→ SUPPLIED ENTRIES:
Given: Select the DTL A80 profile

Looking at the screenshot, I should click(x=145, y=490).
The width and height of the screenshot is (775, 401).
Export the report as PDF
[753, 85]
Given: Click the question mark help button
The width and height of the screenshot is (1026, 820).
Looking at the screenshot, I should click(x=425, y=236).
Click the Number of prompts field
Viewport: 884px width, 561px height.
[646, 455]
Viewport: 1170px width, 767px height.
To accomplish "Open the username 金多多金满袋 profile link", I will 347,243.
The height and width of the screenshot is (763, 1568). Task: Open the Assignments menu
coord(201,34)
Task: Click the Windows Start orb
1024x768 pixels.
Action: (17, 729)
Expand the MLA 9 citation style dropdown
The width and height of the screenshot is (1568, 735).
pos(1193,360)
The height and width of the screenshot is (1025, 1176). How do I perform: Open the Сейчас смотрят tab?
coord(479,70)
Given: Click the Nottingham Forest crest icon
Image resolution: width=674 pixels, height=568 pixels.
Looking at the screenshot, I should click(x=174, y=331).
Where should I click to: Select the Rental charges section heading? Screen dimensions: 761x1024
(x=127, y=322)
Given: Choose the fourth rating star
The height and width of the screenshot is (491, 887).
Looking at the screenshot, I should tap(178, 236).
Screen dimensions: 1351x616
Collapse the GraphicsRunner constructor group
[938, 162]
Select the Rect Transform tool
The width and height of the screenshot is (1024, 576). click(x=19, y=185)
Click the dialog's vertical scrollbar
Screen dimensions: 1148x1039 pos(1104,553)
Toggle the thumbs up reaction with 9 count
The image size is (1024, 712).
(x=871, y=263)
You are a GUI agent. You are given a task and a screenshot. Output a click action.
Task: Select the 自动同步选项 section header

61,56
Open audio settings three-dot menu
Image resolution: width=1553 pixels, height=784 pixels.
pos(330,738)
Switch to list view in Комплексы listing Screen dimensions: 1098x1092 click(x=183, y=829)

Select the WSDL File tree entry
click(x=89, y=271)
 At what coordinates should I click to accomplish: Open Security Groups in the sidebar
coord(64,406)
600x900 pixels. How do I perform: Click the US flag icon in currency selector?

→ EXERCISE REQUIREMENTS: Every line of the listing should be given again exactly.

→ YOUR RESPONSE:
Given: Select the DTL A80 profile

Looking at the screenshot, I should click(x=145, y=490).
The width and height of the screenshot is (775, 401).
Export the report as PDF
[753, 85]
Given: Click the question mark help button
The width and height of the screenshot is (1026, 820).
Looking at the screenshot, I should click(x=425, y=236).
Click the Number of prompts field
Viewport: 884px width, 561px height.
[646, 455]
Viewport: 1170px width, 767px height.
To accomplish "Open the username 金多多金满袋 profile link", I will 347,243.
The height and width of the screenshot is (763, 1568). Task: Open the Assignments menu
coord(201,34)
Task: Click the Windows Start orb
1024x768 pixels.
Action: (17, 729)
Expand the MLA 9 citation style dropdown
The width and height of the screenshot is (1568, 735).
pos(1193,360)
The height and width of the screenshot is (1025, 1176). How do I perform: Open the Сейчас смотрят tab?
coord(479,70)
Given: Click the Nottingham Forest crest icon
Image resolution: width=674 pixels, height=568 pixels.
Looking at the screenshot, I should click(x=174, y=331).
Where should I click to: Select the Rental charges section heading? Screen dimensions: 761x1024
(x=127, y=322)
Given: Choose the fourth rating star
The height and width of the screenshot is (491, 887).
Looking at the screenshot, I should tap(178, 236).
Screen dimensions: 1351x616
Collapse the GraphicsRunner constructor group
[938, 162]
Select the Rect Transform tool
The width and height of the screenshot is (1024, 576). click(x=19, y=185)
Click the dialog's vertical scrollbar
Screen dimensions: 1148x1039 pos(1104,553)
Toggle the thumbs up reaction with 9 count
The image size is (1024, 712).
(x=871, y=263)
You are a GUI agent. You are given a task and a screenshot. Output a click action.
Task: Select the 自动同步选项 section header

61,56
Open audio settings three-dot menu
Image resolution: width=1553 pixels, height=784 pixels.
pos(330,738)
Switch to list view in Комплексы listing Screen dimensions: 1098x1092 click(x=183, y=829)

Select the WSDL File tree entry
click(x=89, y=271)
 At what coordinates should I click to accomplish: Open Security Groups in the sidebar
coord(64,406)
600x900 pixels. How do I perform: Click the US flag icon in currency selector?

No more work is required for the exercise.